Yes, this is normal. You are setting the dB levels on the VU meters to ensure that the output and input levels have about the right signal-to-noise ratio. If you adjust the incoming gain, either at the pre-amp or on the soundcard mic/line input, the reported SPL will change, too. That's all right, because you verify the levels before you do the Calibrate SPL procedure. When you go on to perform Calibrate SPL, at that point you are telling it the current real SPL level, as reported on your external meter, and it sets its internal reporting to match. 

Bill


----------



## ddgtr (Nov 1, 2009)

Thanks Bill!!

Downloaded V5 and it's great, thanks John!

Question on the Equalizer settings, I'm using a plugin parametric eq for foobar. So am I correct to assume "generic" is the setting I want? I noticed that generic gives me the most amount of filters.

Also, do I select the 24 db octave in the eq's bandpass option to match the REW'S filter settings?

Thanks!


----------



## ddgtr (Nov 1, 2009)

I've been moving the sub around to see where I can get the best response. I had to take 2min breaks every 5 feet!! I'm now beginning to look like a bodybuilder, that 15" sub is heavy!!

I've managed to find a sweet spot for it, here are 2 graphs, one before and after EQ. This is however the software parametric eq so I would not be able to measure the real changes until John adds that feature in the far future.

I will run a RTA comparison and that should tell me if I'm close.


----------



## ddgtr (Nov 1, 2009)

Hi everyone,

I've been playing around with REW 5. I have some questions, I think I'm stuck because I do not understand some basic principles. If someone would be so kind as to explain this keeping in mind I know nothing about octaves and such...

1. Smoothing: How do I use it to my advantage? Let's say I take a measurement, and it defaults at 1/48. If I set it to say 1/12 in the controls tab, is that just so that I can better see what's going on with the freq. response??

2. EQ'ing: I am using a software based parametric EQ. Should I check the "generic" tab? I noticed that there are different EQ filters for different EQ types. Shouldn't they be pretty close??


----------



## Wayne A. Pflughaupt (Apr 13, 2006)

It’s best not to use smoothing on subwoofer graphs. However when you get too the upper frequencies, often the measurement looks really “ragged,” which is due to come filtering. Smoothing takes away some of the “raggedness” and lets you see the underlying trend in response.

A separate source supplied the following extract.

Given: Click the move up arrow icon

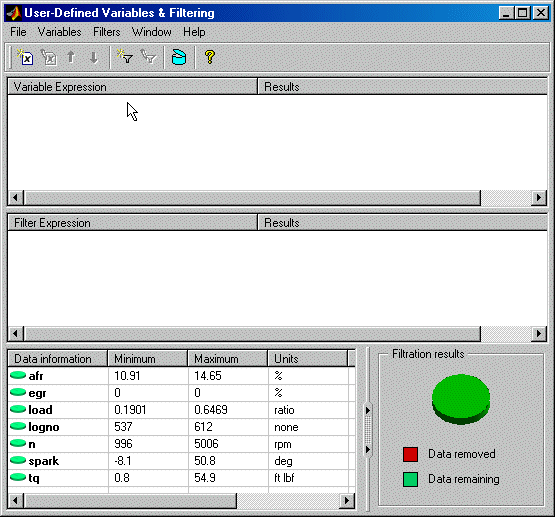Looking at the screenshot, I should (x=71, y=57).

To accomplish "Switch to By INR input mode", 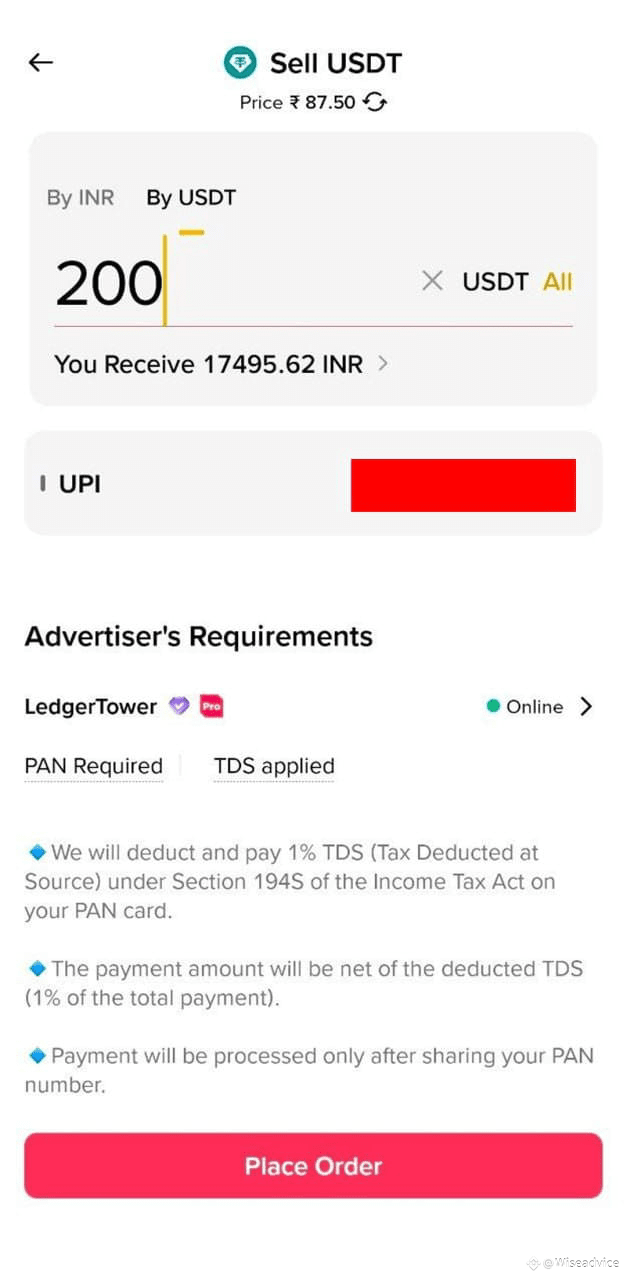I will [80, 198].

Yes, for any EQ not specificially listed in REW, use the Generic setting. However, the filters of different equalizers have different response characteristics. So, if you take a measurement, tweak a filter on screen, apply it to the equalizer and re-measure, you may well find that the results aren’t what was predicted. So, I’ve found it best to use REW’s RTA feature for other equalizers. That way you can tweak filters and see the results in real time.

Regards,
Wayne


----------



## Joppnl (Nov 2, 2010)

About the “raggedness”: I noticed that when I remove the loop-back cable on the soundcard and tell REW that i did so the “raggedness” has disappeared and the graph is much more readable.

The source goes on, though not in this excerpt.